I have a brief question regarding the infinity matrix norm.

The subordinate matrix infinity norm is defined as:

$$\|A\|_{\infty} =\max_{1 \leq i \leq n}\sum_{j=1}^{n}|a_{ij}|.$$

This is derived from the general definition of a subordinate matrix norm which is defined as:

$$\|A\| = \max \left\{\frac{\|Ax\|}{\|x\|} : x \in K^{n}, x \neq 0\right\}.$$

I wanted to try this out in an example.
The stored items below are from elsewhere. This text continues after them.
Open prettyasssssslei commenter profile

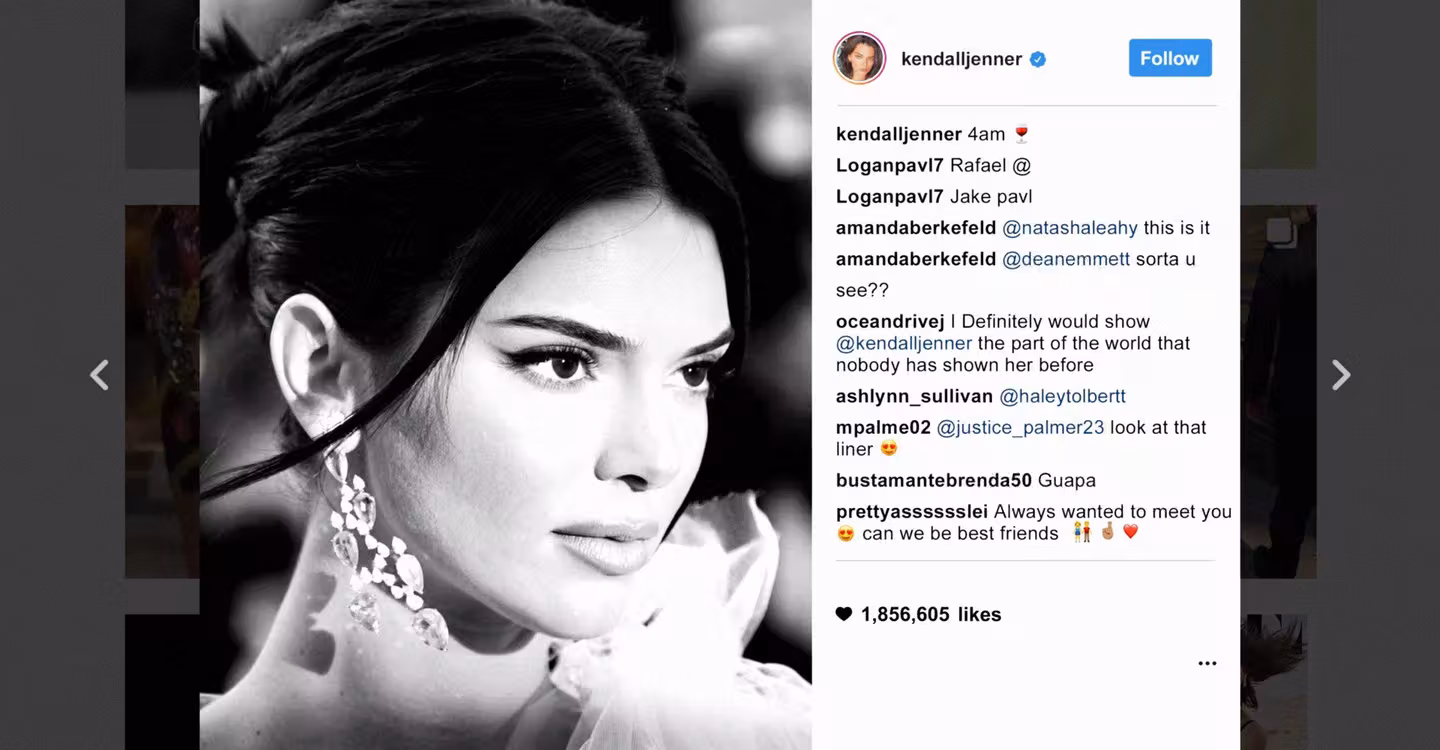point(912,511)
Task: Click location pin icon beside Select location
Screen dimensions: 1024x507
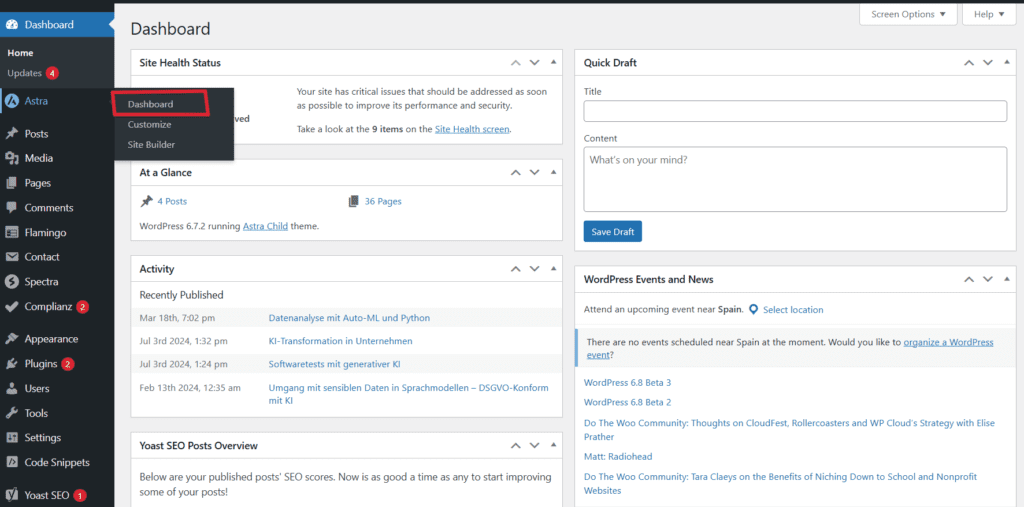Action: click(x=753, y=310)
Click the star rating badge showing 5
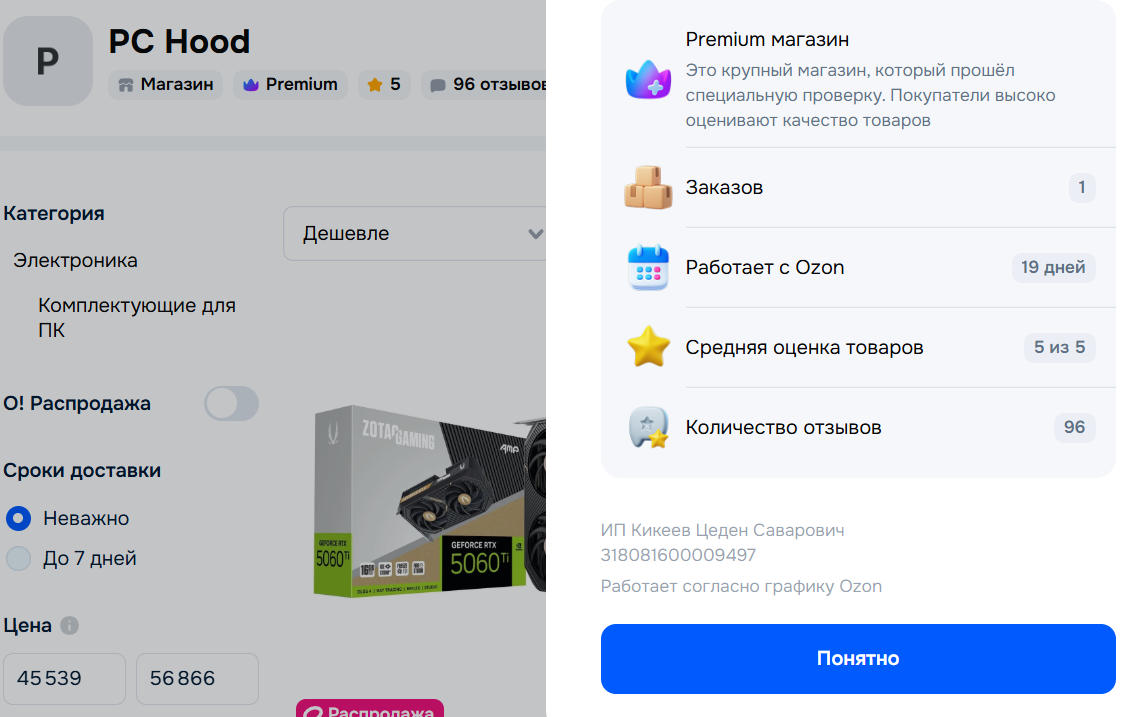 click(384, 85)
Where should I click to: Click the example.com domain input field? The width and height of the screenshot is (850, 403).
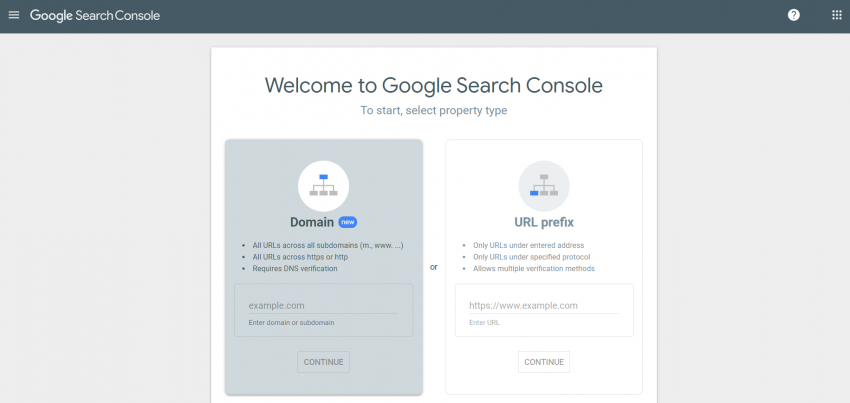coord(324,306)
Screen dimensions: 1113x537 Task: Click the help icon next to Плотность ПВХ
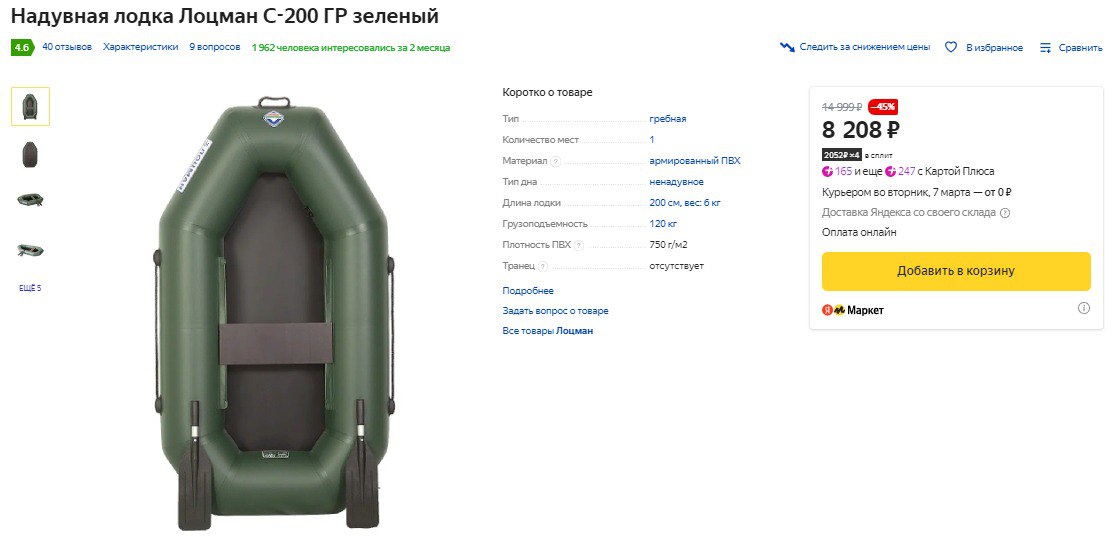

So say we define the matrix:

$$A = \begin{bmatrix} 1 & 4 & 2 \\ 3 & 1 & 2 \\ 4 & 4 & 3 \end{bmatrix}$$

and

$$x = \begin{bmatrix} 1 \\ 2 \\ 3 \end{bmatrix}.$$

Now if we use the first definition, it is easy to see that $\|A\|_{\infty} = 11$

But if we use the general definition, we get:

$$\|A\|_{\infty} =\max \left\{\frac{\|Ax\|_{\infty}}{\|x\|_{\infty}} : x \in K^{n}, x \neq 0\right\}.$$

Now, we have:

$$Ax = \begin{bmatrix} 15 \\ 11 \\ 21 \end{bmatrix}.$$

Since the infinity vector norm is defined as:

$$\|x\|_{\infty} =\max_{1 \leq i \leq n} |x_i|$$

it follows that:

$$\|Ax\|_{\infty} = 21$$

and:

$$\|x\|_{\infty} = 3$$

But then we have:

$$\frac{\|Ax\|_{\infty}}{\|x\|_{\infty}} = \frac{21}3 = 7$$

that does not correlate with the fact that we previously found that $\|A\|_{\infty} = 11$.

If anyone can explain to me what is wrong with my reasoning here, I would appreciate it!

Solution 1:

The supremum occurs at $$x = \begin{bmatrix} 1 \\ 1 \\ 1 \end{bmatrix}.$$